> Aufgaben:
1 > Beantworte anhand der Kommentare zum Dreyfus-Film diese drei Fragen:
(a) Was hat laut einem der Kommentare zu lange gedauert?
(b) Welche beiden Themen werden als für die Deutschen und die ganze Welt derzeit sehr aktuell bezeichnet?
(c) Welcher Schauspieler spielt den Spionagechef Picquart?
2 > Schreibe die Kommentare zum Dreyfus-Film ab dem letzten Satz weiter.

> Zitierter Auszug:
Großartiger Film, wäre toll mehr von solchen zu sehen! Und - es ist Geschichte, die stattgefunden hat. Was aber viel schlimmer ist, als die Substanz des Antisemitismus, dass es heute noch genau so stattfindet und dass der Film genau deswegen, teilweise aus gehobenen Reihen, eben nicht gelobt wird. Ja, die Wahrheit ist manchmal wirklich hässlich, aber darf trotzdem nicht verschönert oder verschwiegen werden. Es ist einfach so.
Kann den Film vom Herzen empfehlen, tolle Schauspieler.

Eva Meyer · 07.02.2020

es hat zu lange gedauert in der handlung spannung aufzubauen. zu viele technische details s.
Schriftexpertisen usw.. Fuer Franzosen ist das Thema sicher immer noch aktuell!

Pascale Ehly · 12.03.2020

Für die Deutschen und sogar für die ganze Welt ist doch das Thema Antisemitismus und Rassismus zur Zeit auch sehr aktuell!

Martin Zopick · 07.02.2020

Mit dem deutschen Titel hat Regisseur Polanski gleich den Nagel auf den Kopf getroffen. Das was da in Frankreich Ende des 19. Jahrhunderts abgelaufen ist, war so. Man hat den unbescholtenen jüdischen Offizier Dreyfus (Louis Garrel) als Spion für den Erzfeind Deutschland ausgeguckt. Selbst als der neue Spionagechef Picquart (Jean Dujardin) belegen kann, dass Dreyfus unschuldig ist, wird die Verbannung des Delinquenten auf die Teufelsinsel aufrechterhalten.
Der Plot braucht ein wenig, bis er in die Gänge kommt, wird aber in Richtung Finale nochmals spannend. (Es gibt sogar einen Toten!)

> Bereitgestellte Daten:

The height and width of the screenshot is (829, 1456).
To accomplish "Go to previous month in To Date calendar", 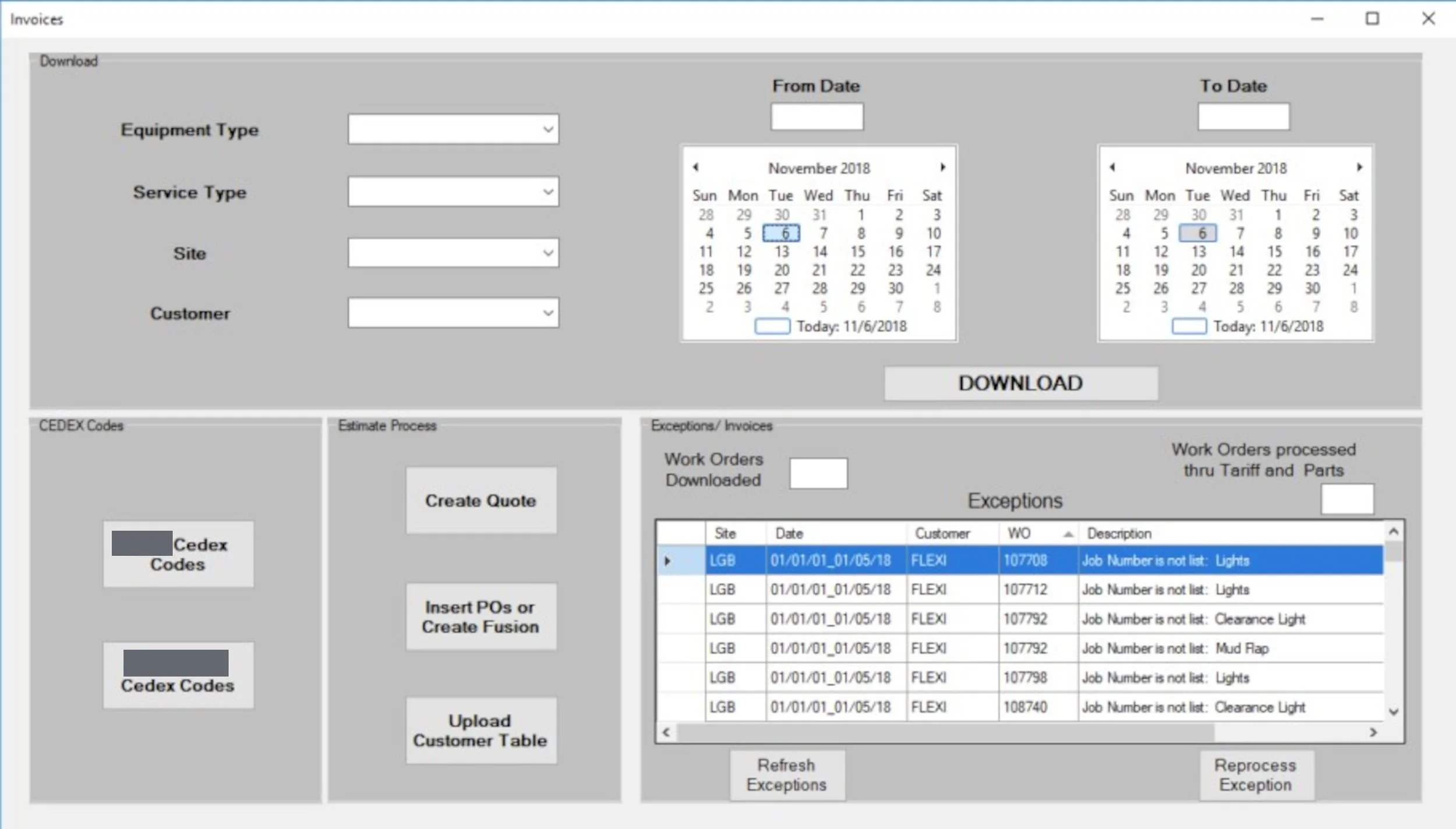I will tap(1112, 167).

==

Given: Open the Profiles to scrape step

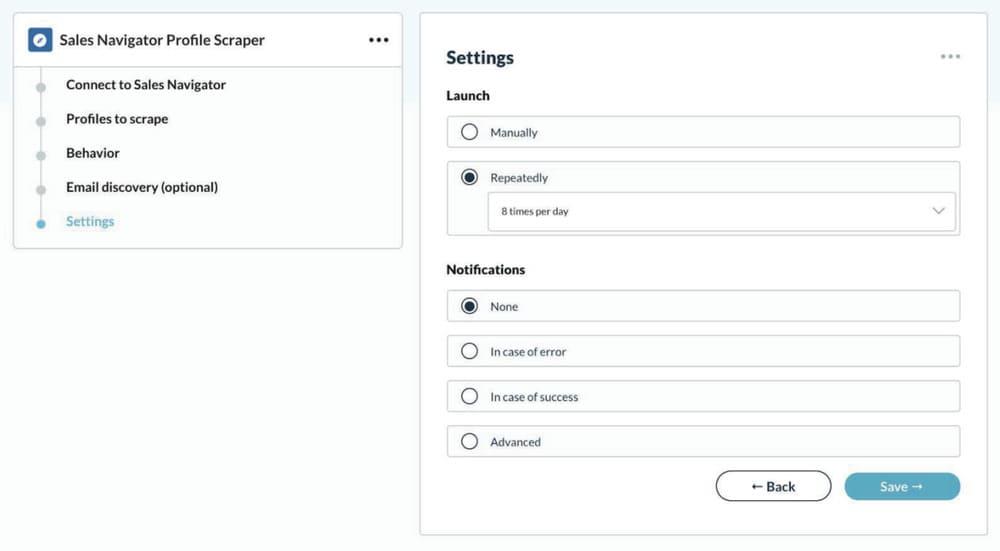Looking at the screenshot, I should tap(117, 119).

* * *

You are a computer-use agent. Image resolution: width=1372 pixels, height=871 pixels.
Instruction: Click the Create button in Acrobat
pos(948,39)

> Endergebnisse:
1 >
(a) Es hat zu lange gedauert, in der Handlung Spannung aufzubauen.
(b) Antisemitismus und Rassismus.
(c) Jean Dujardin.

2 >
Damals hat sich viel Prominenz für Dreyfus eingesetzt. Allen voran Emile Zola, der mit seiner Aktion ‘J’accuse‘ (Originaltitel) die Öffentlichkeit aufmerksam gemacht hat. Polanski dokumentiert in eindrucksvollen Bildern dieses Drama von korrupten französischen Staatsbeamten, in dem der Antisemitismus fröhliche Urstätt feierte und in dem sich der Nepotismus bis in höchste Regierungskreise eingenistet hatte. Bei aller gewahrten Distanz wird Emotionalität nicht ausgeschlossen. Hier spielt die Generalsgattin Pauline (Emmanuelle Seigner, Polanskis Ehefrau) eine wichtige Rolle.
Einziger Einwand, den man geltend machen könnte, gewisse Vorkenntnisse sind bei der komplexen Sachlage hilfreich.
Vom Regisseur kann man menschlich halten, was man will, als Künstler kann es keine zwei Meinungen über ihn geben. Hier hat er wieder sein Können unter Beweis gestellt.